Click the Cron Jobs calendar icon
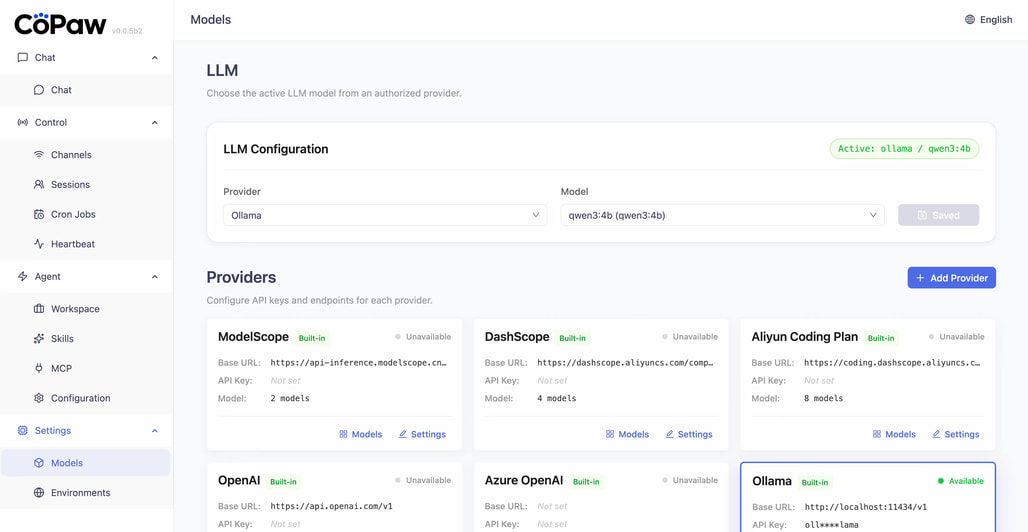(x=39, y=214)
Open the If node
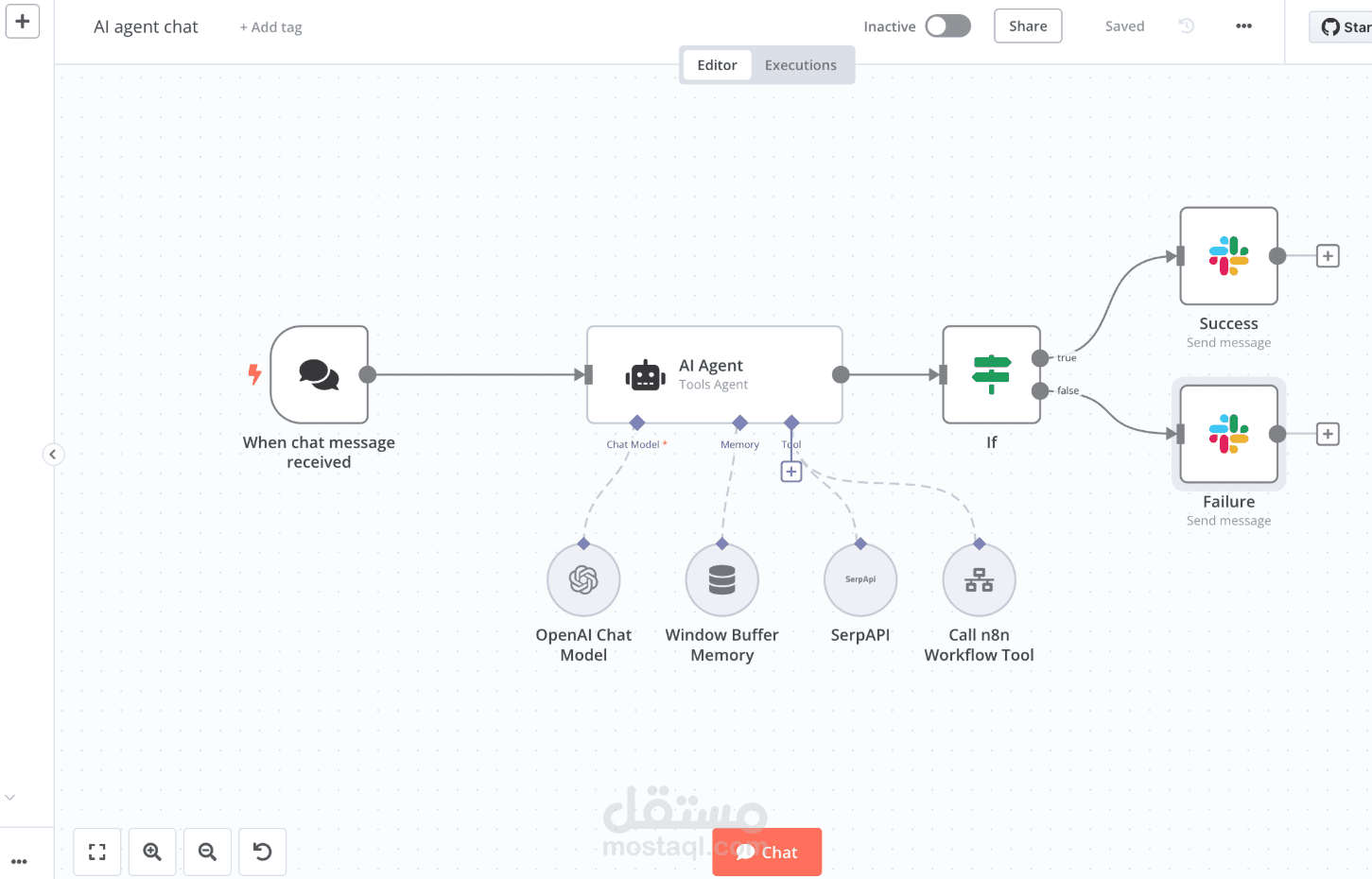The image size is (1372, 879). (991, 374)
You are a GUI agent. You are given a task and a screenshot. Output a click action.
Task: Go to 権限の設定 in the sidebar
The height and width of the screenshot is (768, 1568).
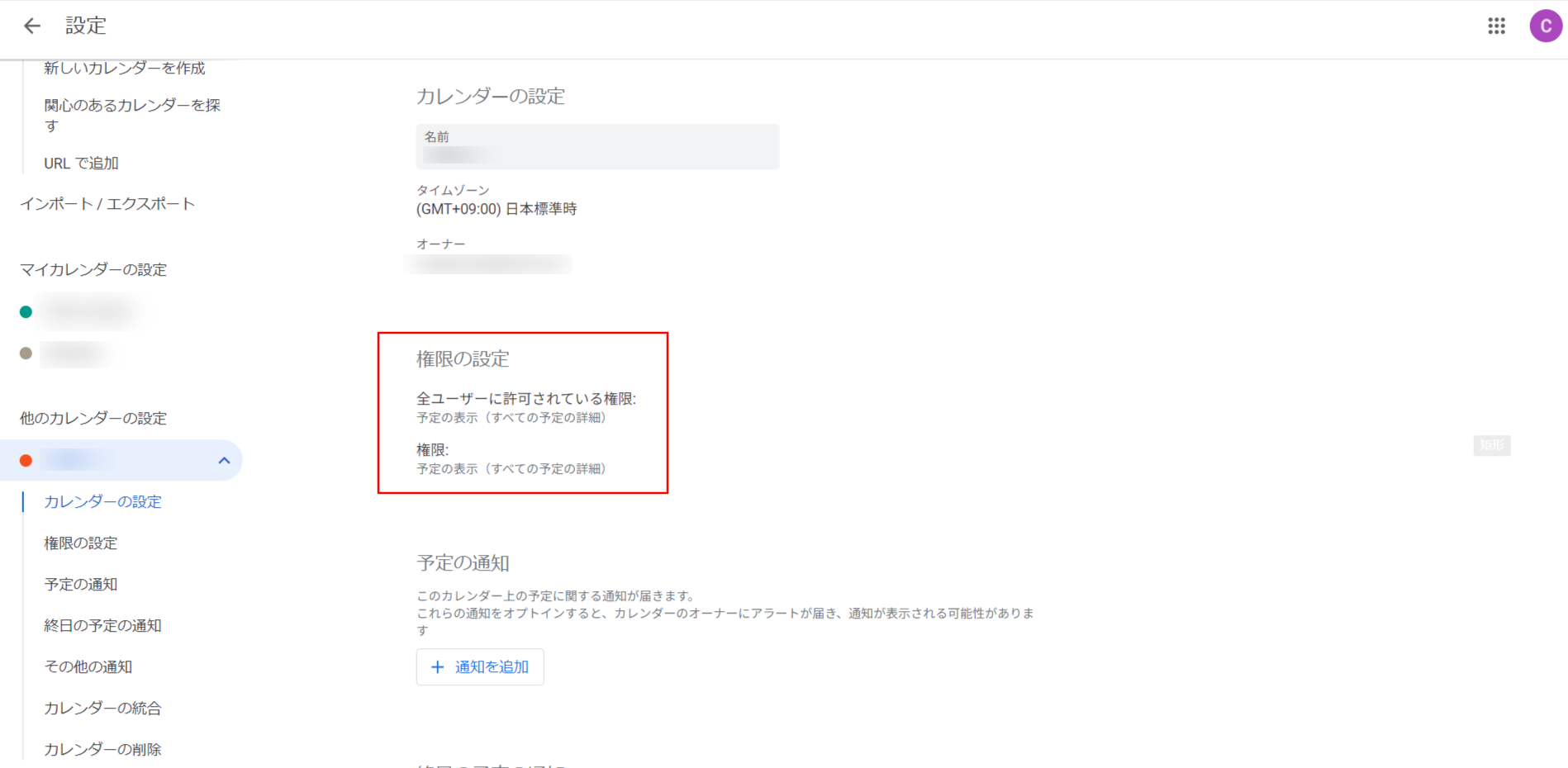(x=81, y=543)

* * *

(Problem description) Write out the data exactly, and exclude every picture it holds.

(Response)
Click the Cron Jobs calendar icon
(x=39, y=214)
Open the If node
The image size is (1372, 879). (991, 374)
You are a GUI agent. You are given a task and a screenshot. Output a click action.
Task: Go to 権限の設定 in the sidebar
The height and width of the screenshot is (768, 1568).
(x=81, y=543)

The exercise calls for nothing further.